::: Source records :::
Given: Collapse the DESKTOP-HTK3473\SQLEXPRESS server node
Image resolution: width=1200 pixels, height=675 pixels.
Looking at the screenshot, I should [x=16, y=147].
:::
::: Source records :::
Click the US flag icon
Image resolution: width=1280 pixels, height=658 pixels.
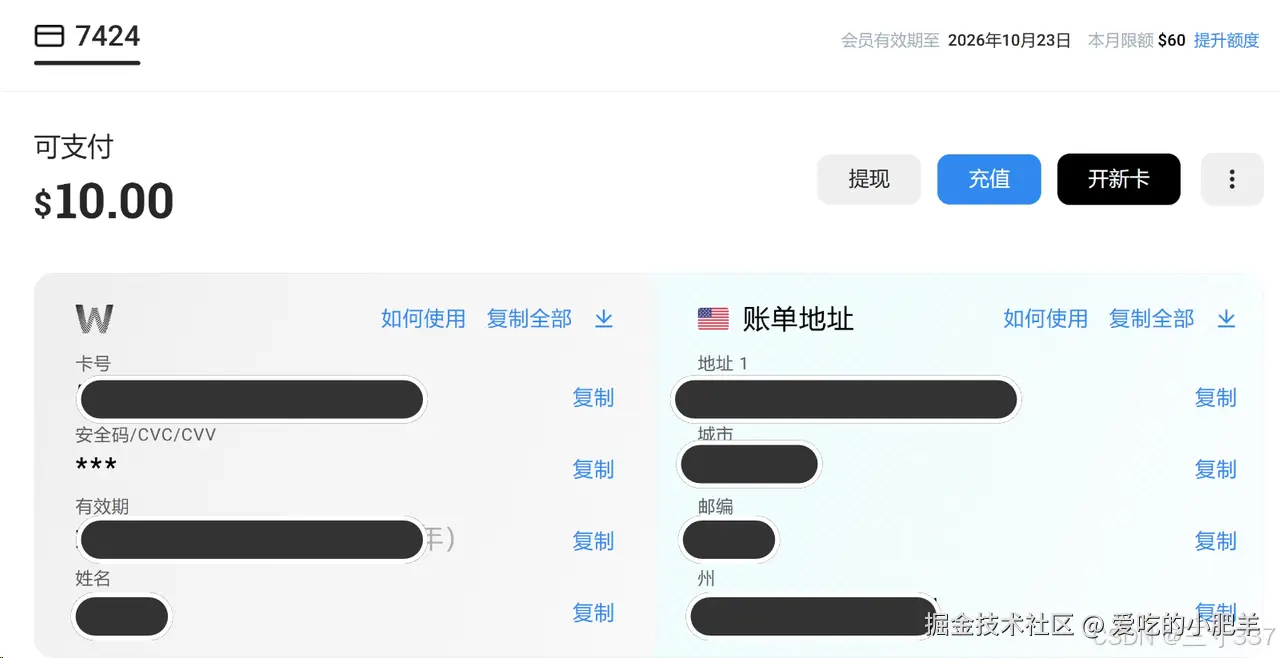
:::
::: Source records :::
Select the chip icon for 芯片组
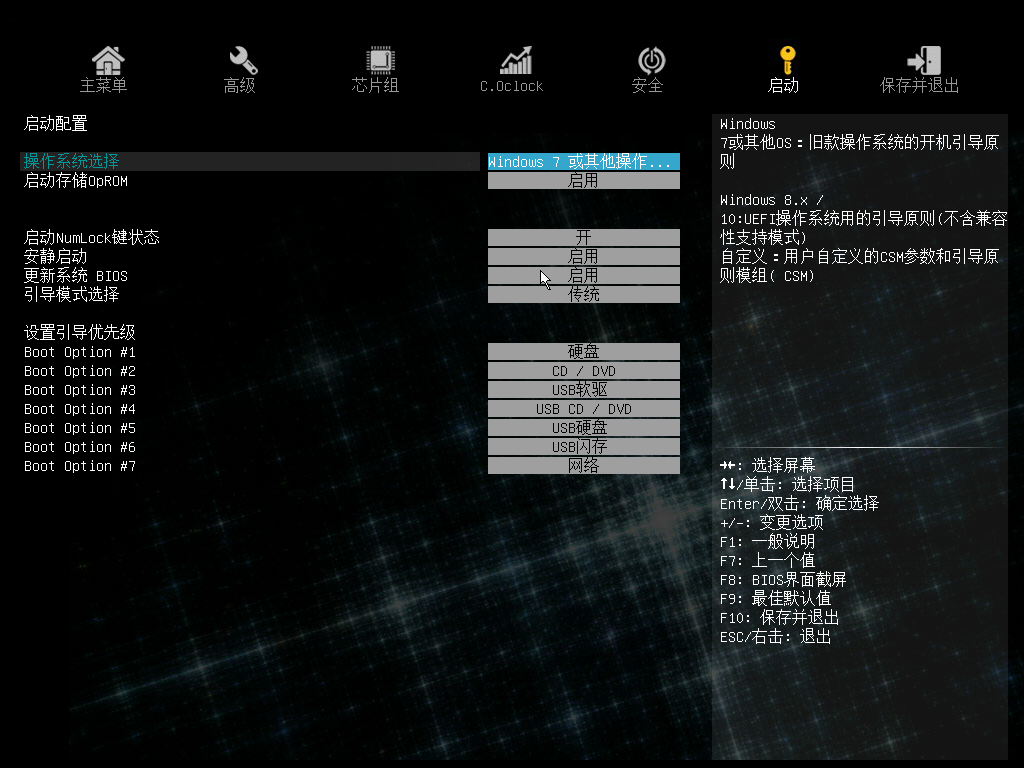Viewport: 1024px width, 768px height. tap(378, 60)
:::
> _Problem to solve_
The expected answer is an exact copy of the lines above, beginning at the line with "Click the US flag icon" and ending at the line with "Image resolution: width=1280", with both ends in.

> _Solution_
Click the US flag icon
Image resolution: width=1280 pixels, height=658 pixels.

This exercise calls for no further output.